「かごめかごめ」「はないちもんめ」「ずいずいずっころばし」……。成立過程や歴史などに不明点が多く、その歌詞には多義的な解釈の余地がある童謡。時に不穏な意味を読み取ることも可能なこの不思議な“うた”の世界に深く潜行し、民俗学者・長野隆之氏の監修の下、物語の旋律が流れ始める。まずは次々に起こる凄惨な事件とともに、謎が深まるばかりの【表の章】。

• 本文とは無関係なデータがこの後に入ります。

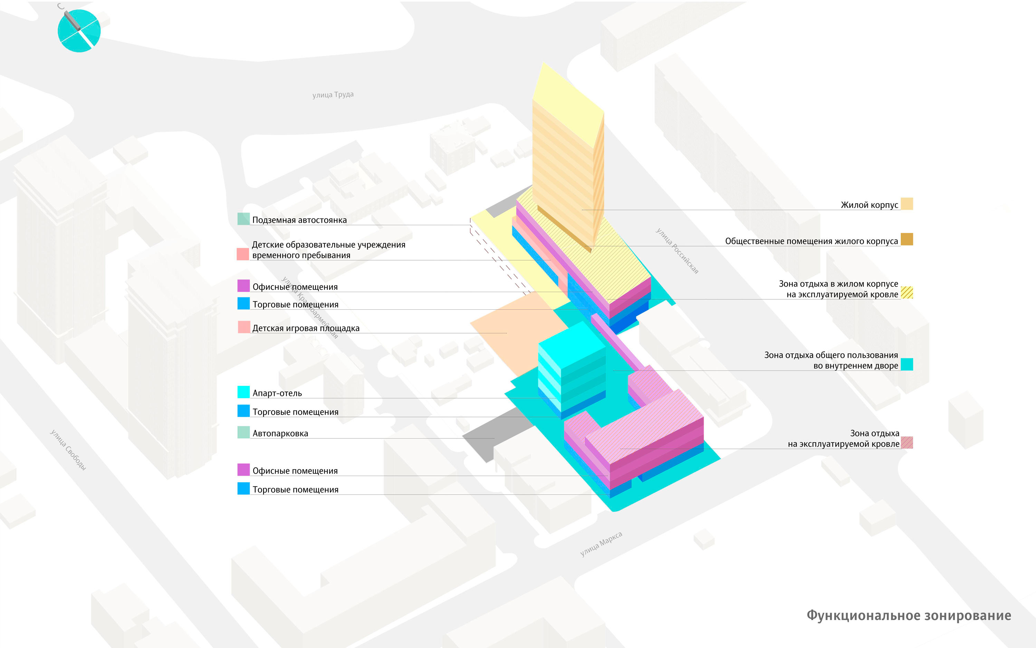Click the улица Труда street label
The image size is (1036, 648).
333,95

 ホラー初主演となる多部未華子さん。凶事の渦中に翻弄されながら、一人、謎に立ち向かう姿に強い存在感が漂う。





○ホラー映画は観るほうですか?
興味はあったけど、ホラーを観には行かない方でしたね。霊感もないんです。
童謡や童話って怖いものが多いのに、『こわい童謡』のような映画が今までなかったのが不思議ですね。

○初ホラーです。演じてみてどうでしたか?
台本には「キャー!」とかは書かれていなくて、「!!」が多かったんです。叫ばないホラー。そこにリアリティがあると思います。日常では驚くことってなかなかないんですけど、そういったシーンが何度もあって。驚く表情が全部違うように演じ分けようと思ってやっていました。監督に相談はあまりしていません。仕事を始めた頃からずっとそうなんです。考え込まないし、前もってやっておくこともない。緊張もないですね。こんな感じなので、よくマイペース、淡々としてるって言われます。

○では、撮影中の現場はどうでしたか?
現場では、ホラー映画の裏側のトリックを見ることができて楽しかったです。死体役の人がまばたきを必死にこらえていたり、ひたすら誰かを刺しているふりをし続けるとか、画面で見ると怖いシーンでも現場でその撮影の様子を冷静に見ていると、私たちはいまいったい何をしているんだろう?と可笑しくなってしまうこともありました。それから、現場でよく道に迷いました。撮影場所の学校がとても大きくて。トイレに行くのが怖かったです。

○作品を観ていかがでしたか?
「表の章」は自分が出ていて、「ここはこうで、そしてこう思ったんだ」、と思いながら見ていました。安さん主演の「裏の章」は、どう撮っているのかわからなかったので、「いつ何がでてくるのか…!」とドキドキしながら観ていました。「そろそろ来るぞ!」って思っていたら、何も起こらなかったり。「そう来たか!」と驚かされたりしました。

○多部さんにとって怖いものとは?
ゴキブリ。あとセミです。セミは歩いているときに私に向かって飛んできたのがきっかけで、形、鳴き声、全部ダメなんです。

○これからどんな女優としてやっていきたいですか?
いろいろなことに挑戦しつつも、マイペースに、自然体でやっていきたいです。

○最後に本作のみどころをお願いします。
叫ばないホラーです。
表と裏、それぞれ違うホラーなので、ぞれぞれ違う驚きがあると思います。